The first is, running a containerized application as the root user. I’ll be honest here, when I was initially getting containers up and running. I was so excited about how well it was working that I didn’t take this very seriously. I heard it but I didn’t really, you know, it didn’t land. So now that you know that process is inside a running container are just like any other process on the system. I’ll be at a few constraints. It’s scary now to run as root inside a container. Doing that opens up the possibility of a process escaping the intended confines of the container, and gaining access to the host resources. Exactly what we don’t want to happen. The best thing to do, is to create a user, and use the user command inside of the Docker file when the container’s built, in order to run processes that user.

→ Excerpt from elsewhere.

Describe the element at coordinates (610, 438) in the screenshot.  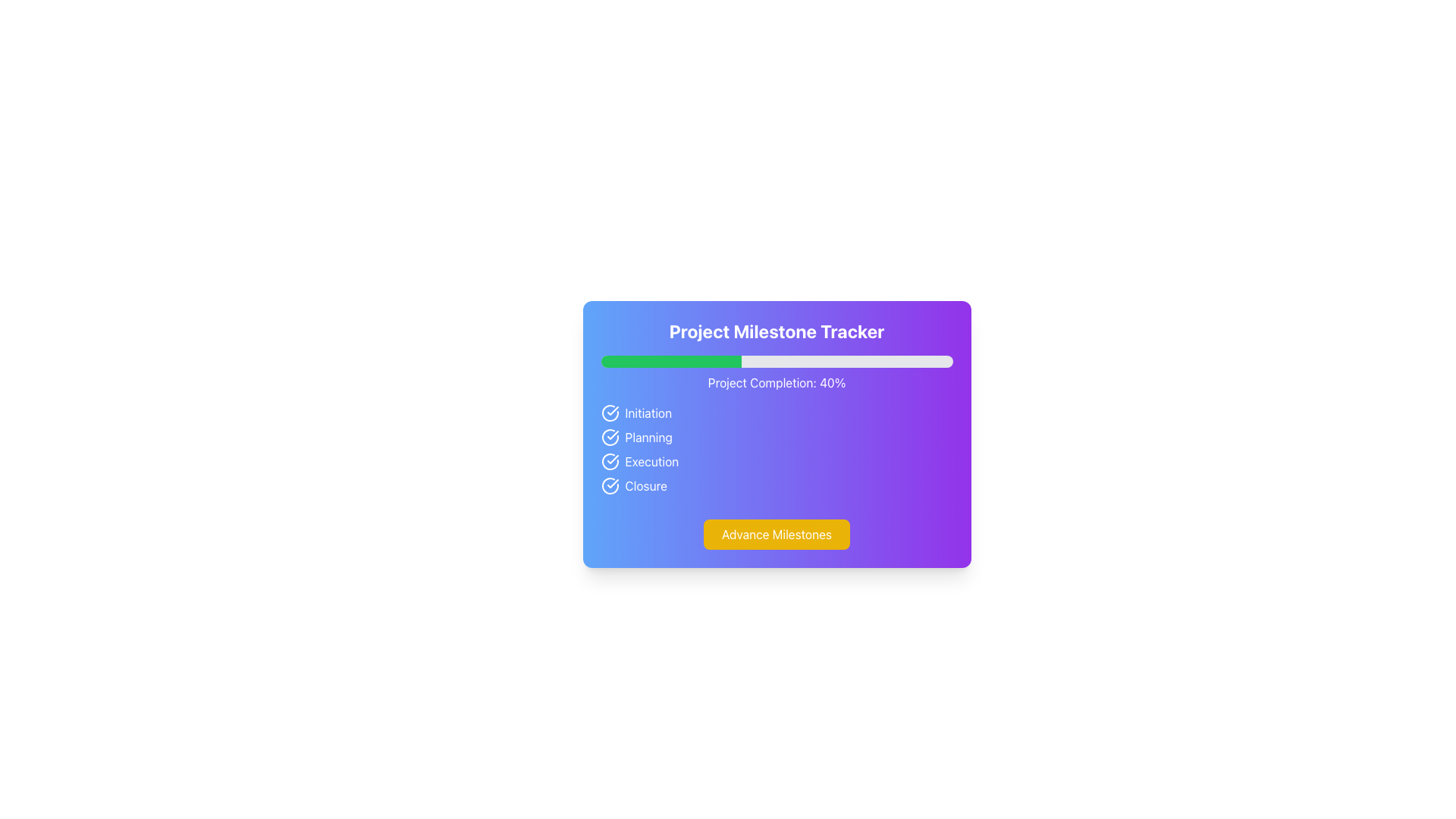
I see `the circular checkmark icon representing the status of the 'Planning' milestone located in the second row of list items` at that location.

There is a way to specify a user when the Docker run command is used, but that leaves open the possibility of forgetting to do that. It’s kind of nice if the image is just set up by default, not to run as root. Also pay attention to official images you pull from Docker Hub, whether or not they run as root, or if they leave that up to you to figure out. So, even though Docker provides you with the ability to set resource limits on your container. It doesn’t automatically do it for you. In fact, the default settings are a free for all with no limits anywhere. So make sure you understand the resource needs of your application, too little your container will die from starvation, too much the container could smother others on the system. The resource usage of your containers is also something that you’re going to want to monitor over time and adjust as needed. It’s a good way to determine if something is going wrong, or if load on your system has changed for some reason. So, this is a pretty big security issue.

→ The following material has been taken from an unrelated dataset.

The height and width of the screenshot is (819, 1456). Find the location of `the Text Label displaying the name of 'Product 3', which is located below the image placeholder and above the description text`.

It’s easy to get complacent, and not pay attention to what is actually getting pulled in when you build images. Not only do you need to beware of outdated versions that you specify in the Docker file, but you need to pay attention to what’s in the base image is coming from. Not updating packages in libraries inside your container can lead to some embarrassing results, especially, when there are tools available now to alert you when security issues have been discovered with specific artifacts. So, speaking of tools that help manage images. JFrog Artifactory supports Docker registries and images. You can use it just like you do for other types of artifacts both as a cash for a third party-based images, and as your own internal registry. After uploading your Docker images, you have the ability to gather statistics, and even drill down into each layer of an image for more information. If you’ve integrated a CICD solution, you can also determine what build produced a particular image or what build used it. We discussed earlier the problems with not updating images regularly, JFrog Xray is a security scanning tool that will alert you if there are any known security vulnerabilities, or even licensing issues with your artifacts. For a Docker images it’s especially useful, because it has the ability to drill down into the layers of the image to find out exactly what library, or package has been flagged as a problem. You have control over how sensitive to make these alerts, and what actions to take when they’re triggered Whether to fill a build, prevent a download, or simply send a notification about the problem. All right. We’ve come to the end of our time here.
So thank you for coming everyone. I hope you enjoyed this session, that you got something out of it to take back to your teams, and feel free to reach out to me with any questions you have. Enjoy the rest of swamp up online.